=== INSTRUCTIONS FOR THE TASK ===
Reproduce every line of the records below, requests included, and shift each answer by adding 36 to both numbers of its coordinates. Omit the pictures from your response.

======== DATA LISTING

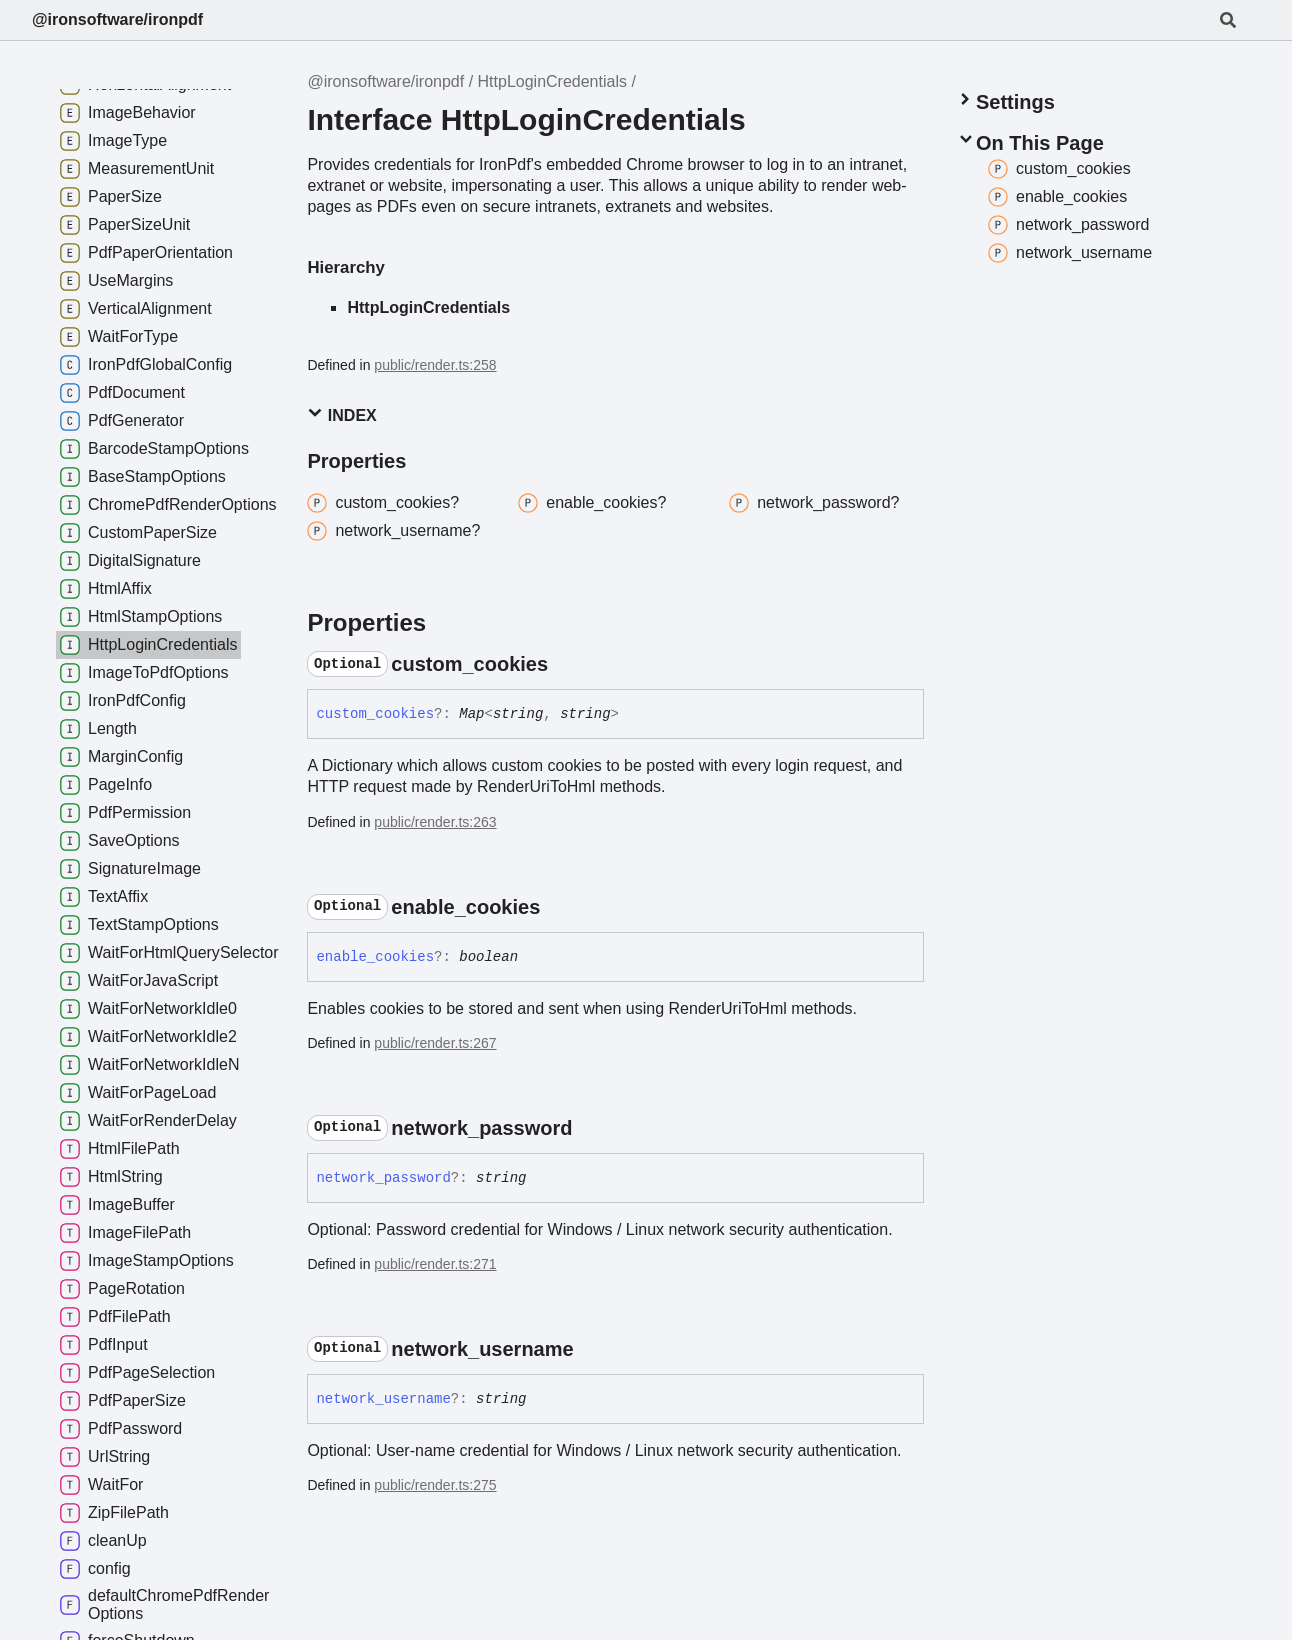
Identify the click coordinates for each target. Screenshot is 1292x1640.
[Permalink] (566, 664)
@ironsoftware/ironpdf (117, 19)
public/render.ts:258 (435, 365)
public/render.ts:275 (435, 1485)
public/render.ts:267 (435, 1043)
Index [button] (341, 414)
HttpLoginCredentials (552, 81)
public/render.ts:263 (435, 822)
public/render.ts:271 (435, 1264)
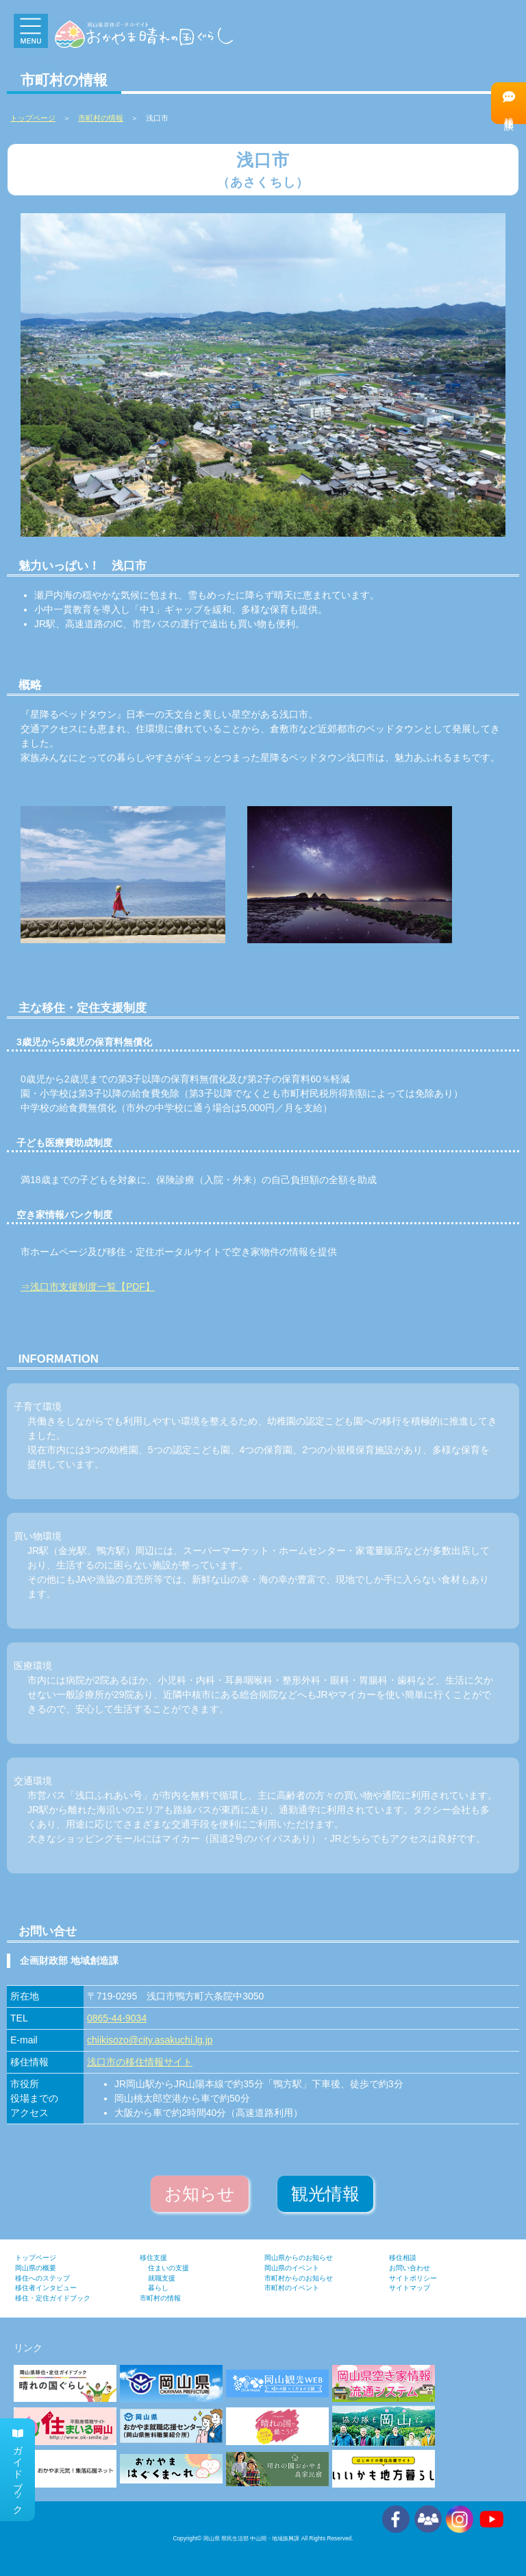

================

=== REPLY ===
Identify the click coordinates for each target. Screenshot is 1292x1640.
[Permalink] (602, 700)
@ironsoftware/ironpdf (153, 55)
public/render.ts:258 (471, 401)
public/render.ts:275 (471, 1521)
public/render.ts:267 (471, 1079)
Index [button] (377, 450)
HttpLoginCredentials (588, 117)
public/render.ts:263 (471, 858)
public/render.ts:271 (471, 1300)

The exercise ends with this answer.